Una vicenda che contiene molte novità nella saga bondiana ed è impreziosita da quella sottile ironia (che sarà il tocco vincente delle future pellicole con Roger Moore) nonchè da sequenze d’azione di alto livello, dove la fanno da padroni le specialità invernali e le minacce biochimiche, capaci di dar corpo con notevole anticipo sui tempi, ad una delle angosce principali della nostra società: la paura del contagio, della pandemia. Personalmente uno dei miei villain preferiti, questo Ernst Stavo Blofeld di Savalas…  Veniamo ora a Tov Kronsteen, interpretato da Vladek Sheybal in “Dalla Russia con amore” (1964), che, pur essendo di fatto un emissario della Spectre, ha parecchi elementi in comune con il futuro Le Chiffre: fisico longilineo, viso spigoloso e sguardo penetrante e particolare, sorriso raro (una smorfia!) appena accennato.

Entrambi sono perfidi calcolatori e geni matematici (Kronsteen è un campione di scacchi) ed entrambi faranno una brutta fine per mano dei loro stessi capi, avendo fallito il loro compito nell’organizzazione. Probabilmente ispirato proprio a Kronsteen, ma assai più significativo, il personaggio di Le Chiffre in "Casino Royale" (2006) che l'attore rivelazione Mads Mikkelsen tratteggia superbamente, elevandolo, da semplice intermediario, a vero e proprio "cattivo" bondiano. La sinistra inespressività dell'interprete danese conferisce qualcosa di inquietante e di sofferto a questo banchiere e finanziatore del terrorismo internazionale, impegnato in una drammatica partita a carte con Bond, che si trasformerà ben presto in un vero e proprio duello mortale. Le Chiffre, genio della matematica e degli scacchi, dall'incarnato pallido e dall'impeccabile completo con camicia nera, è asmatico ed affetto da emolacria (sanguinamento oculare) e tradisce appena le sue emozioni, per via di qualche tic nervoso. Anche se verrà eliminato in un batter d'occhio da un sicario della SMERSH per conto dell'organizzazione, insoddisfatta, alla quale ha sottratto denaro per scopi personali, nelle sue decisioni, si rivela un vero serpente a sonagli e darà a 007 del filo da torcere, al punto di farlo avvelenare e poi a torturarlo e metterne a rischio la virilità.

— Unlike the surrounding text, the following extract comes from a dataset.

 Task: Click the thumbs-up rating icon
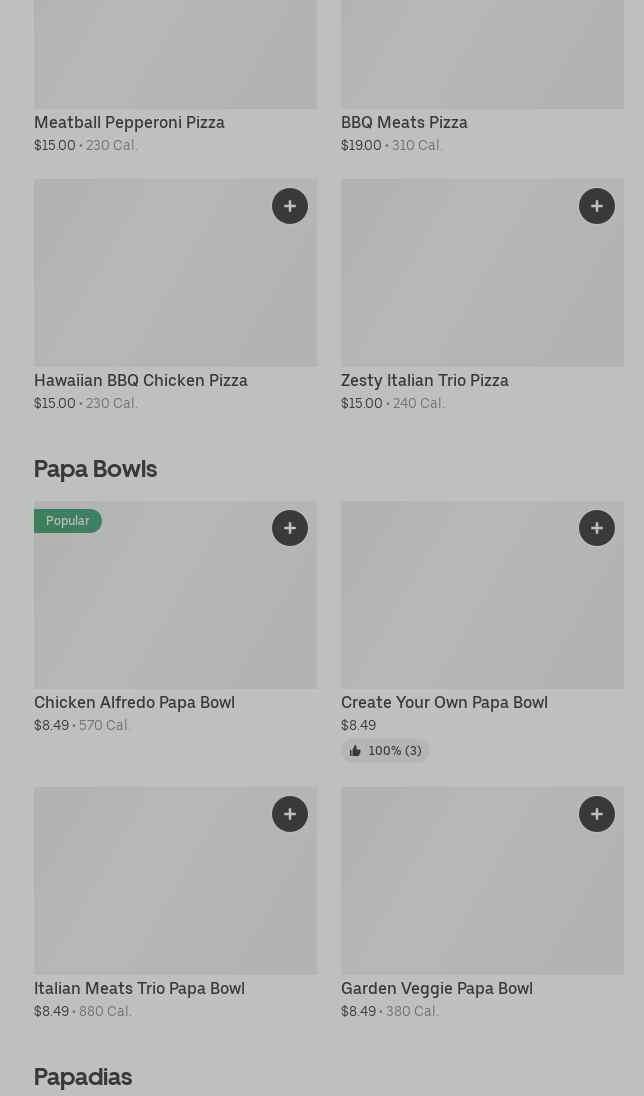point(355,751)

Una curiosità, Ian Fleming, sosteneva di essersi ispirato al sinistro occultista Aleister Crowley nel tratteggiarlo...
Quanto a Kamal Khan, un Luis Jordan (anche fin troppo compassato) è un sofisticato principe afgano in esilio, interessato ai gioielli esclusivi e alle prelibatezze del palato). In “Octopussy” (1983) è senz’altro personaggio meno intrigante e messo in ombra dal compare generale Orlov, più canaglia e in perfetta linea con la nutrita schiera di grandi ufficiali traditori e golpisti che abbondano nelle pellicole bondiane.